Another possibility is manual parallelization. Identify hotspots in your code. Rewrite them to be multithreaded. Use mutexes, locks, the whole shebang of multithreaded programming. If you have an array of 1 million elements (a big sound sample, maybe, or a picture), chunk it up and feed each chunk to a different thread. Even better, than chunking it into 2 equal parts on a 2 CPU system, code a producer-consumer pattern to chunk it into many small pieces and feed to threads adaptively. Of course, your code increases in complexity considerably. Of course, your program might have a runtime overhead for spawning new threads. And then there's the fact that concurrent programming on "low level" - using threads and locks explicitly is hard. It is easy to get it wrong and create race conditions and deadlocks at runtime. So, is this solution ideal? Far from it.

An ideal solution would be a programming paradigm that does yield readable source code, and still allows the compiler or the runtime system to identify paralellizable operations and paralell them, either statically (compiler) or dynamically (a runtime JIT compiler after it decides that the up-front cost of setting the paralellization is less than the gain from paralellization of an operation).

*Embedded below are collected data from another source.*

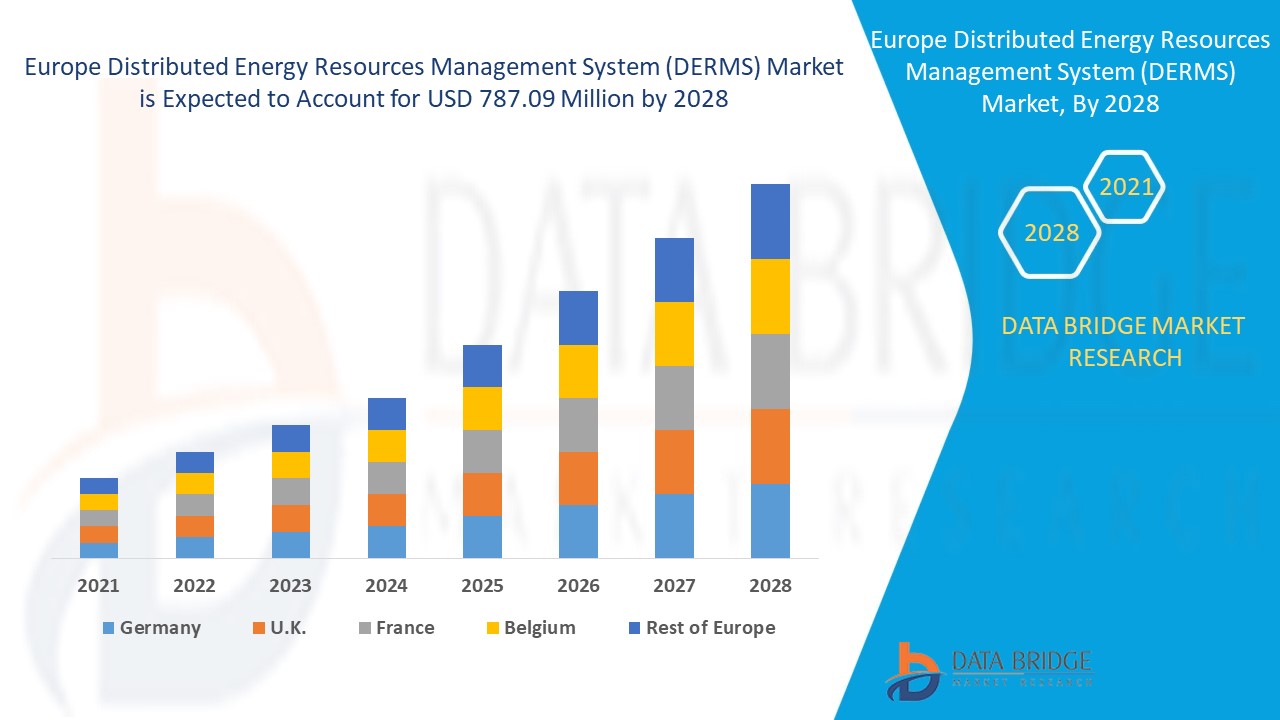Click the 2021 axis label
This screenshot has height=720, width=1280.
click(x=98, y=587)
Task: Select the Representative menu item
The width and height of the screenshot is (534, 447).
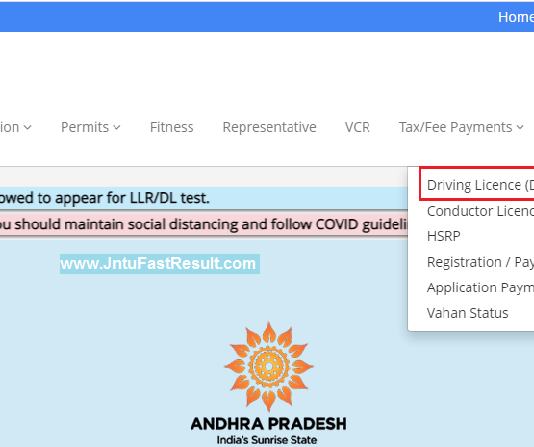Action: tap(269, 127)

Just as today we have runtime environments with implicit memory management and languages designed for writing programs that run in such an environment, we could soon have environments that have implicit parallelization.

As a typical example, a transformation applied to all elements of a collection independently is a good candicate - provided your programming language lets you express it in such a way. I believe that functional languages are better prepared for this kind of implicit parallelization. There are already some academic-level efforts underway, witness Parallel Haskell.

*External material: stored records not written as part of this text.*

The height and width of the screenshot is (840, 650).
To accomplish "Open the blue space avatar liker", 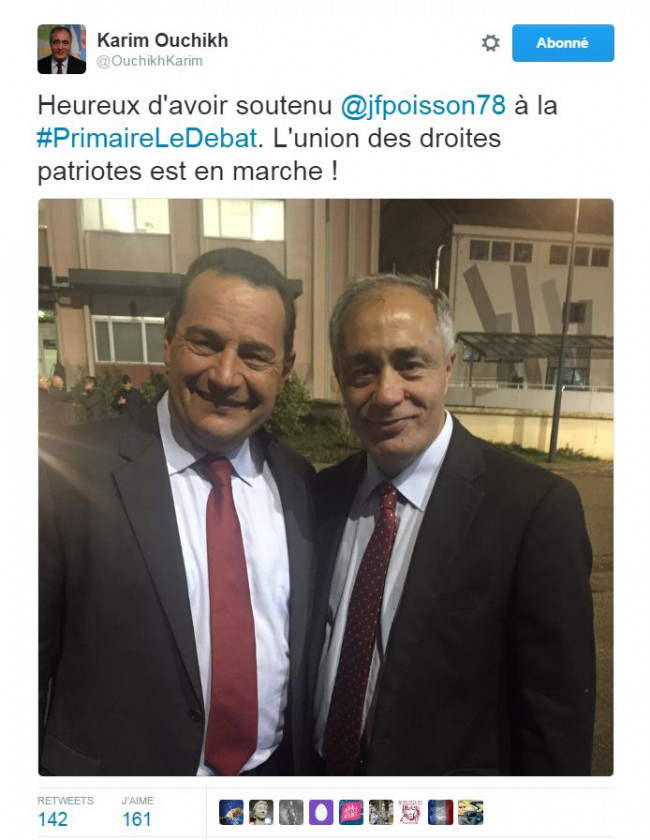I will pos(231,812).
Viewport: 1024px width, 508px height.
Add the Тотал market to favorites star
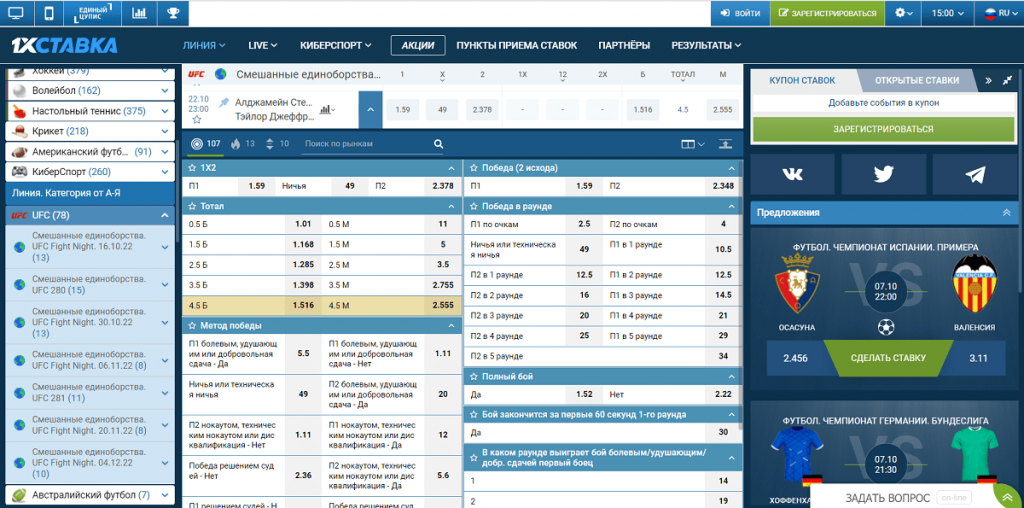click(x=191, y=205)
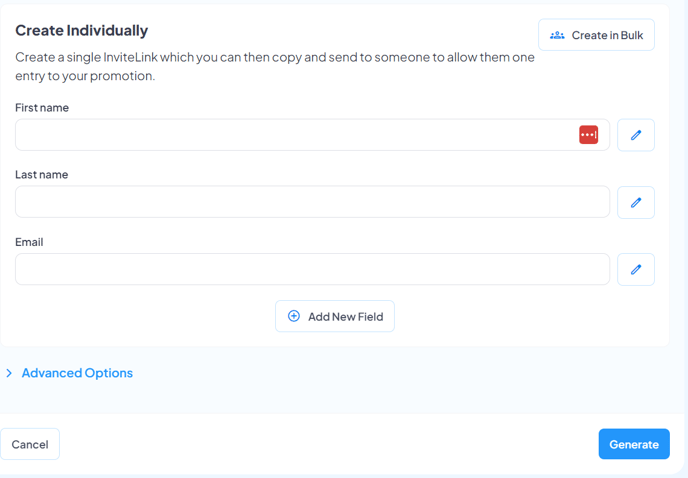This screenshot has width=688, height=478.
Task: Generate the InviteLink
Action: pos(634,444)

One very interesting notion some people are vocal about is that stack-based computational models inherently stem from the sequential approach to programming, and that as we strive to embrace programming approaches that naturally lend themselves to paralellization, we'll gradually embrace computation models that aren't stack based. Like the just mentioned functional programming where you don't really express your program in terms of subroutine calls. Or how Excel 12 will also feature parallel computations. BTW, the previously linked blog entry also contains links to some interesting research going on in this general area of single-machine parallel computing.

Is it a say hello again to state machines? Maybe, maybe not. One thing I can more readily imagine is that a today's widespread architectural model for enterprise systems - asynchronous messaging - will somehow get adapted for single-machine single-process development that is meant to run on multiple CPUs.

1 comment:

Joe Duffy said...

Great post Attila, and I agree with many of your points. I hope you enjoy my talk at JAOO -- I am going to discuss why our libraries need to become better at accomodating, if not introducing, parallelism over time. I look forward to meeting you there.

-- joe